◆ What you need to do
A word-for-word transcription of the whole listing is required.
--- START ---
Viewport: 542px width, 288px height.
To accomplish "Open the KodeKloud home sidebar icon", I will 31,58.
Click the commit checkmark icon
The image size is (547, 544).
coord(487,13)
--- END ---
◆ Response to the exercise
Viewport: 542px width, 288px height.
To accomplish "Open the KodeKloud home sidebar icon", I will 31,58.
Click the commit checkmark icon
The image size is (547, 544).
coord(487,13)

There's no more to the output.